Engine and Transmission
These are the two biggest components of your drivetrain. While the engine supplies power, the transmission regulates that power through a range of speeds. There’s also a part that keeps your engine moving even when your car is parked. That’s the clutch or torque converter.
If you have a manual transmission, this is the clutch pedal at your feet. If you have an automatic transmission, you have a torque converter under the hood.
Power moves from your transmission to the differential, which allows your wheels to move independently at different speeds. This comes in handy around corners, because the wheels taking the inside corner need to move slower.
This distribution of power involves all of those moving parts we listed earlier and they all have to work together and know their part in order for your car to ride smoothly and do what it’s supposed to do.
Types of Drivetrains
Which kind of drivetrain do you need? That depends on how you’re going to use the vehicle, but there are four basic choices.
The transmission sends power to the wheels based on your type of drivetrain, so it matters. Here are some general explanations for the different types of drivetrains:
- FWD – front wheel drive is common in many cars
- RWD – rear wheel drive is common in sports cars, SUVs, and some trucks
- AWD – all wheel drive is standard in many SUVs
- 4WD – four wheel drive is common in many trucks
- 4×4 – called “four by four,” this is a common term to refer to either AWD or 4WD, despite the fact that they are not the same thing
You can’t have more than one drivetrain on a single vehicle, but some vehicles will allow you to disengage four wheel drive so they operate as either front wheel drive or rear wheel drive vehicles when four wheel drive is not in use.
These cars are lighter because the layout of the drivetrain is much less complex.
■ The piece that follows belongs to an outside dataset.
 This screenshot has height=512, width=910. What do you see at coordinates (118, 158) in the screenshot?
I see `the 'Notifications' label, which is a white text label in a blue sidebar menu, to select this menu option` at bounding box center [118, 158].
There aren’t as many parts and components here, and it generally means that a smaller engine can perform more efficiently at the same tasks as bigger engines.
The front wheels hold all the power and the back wheels follow, so if the front wheels have no traction on the road, the car won’t move.
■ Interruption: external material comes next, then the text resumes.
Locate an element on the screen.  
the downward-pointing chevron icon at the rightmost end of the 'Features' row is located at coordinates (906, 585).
The reason sports and luxury cars feature rear wheel drive is because it gives you more precise handling and a more intuitive layout. The rear wheels provide power while the front wheels steer.
All wheel drive cars send power from the engine to the center of the car where it’s distributed evenly between front and rear axles. Some cars are smart enough to distribute it differently based on road conditions.
Both axles of four wheel drive vehicles move at the same speed. Driving on normal roads with 4WD is engaged can be difficult, but 4WD provides a huge amount of traction and safety when conditions are bad. Many 4WD vehicles can convert to 2WD either while stopped or on the fly, improving handling and fuel efficiency.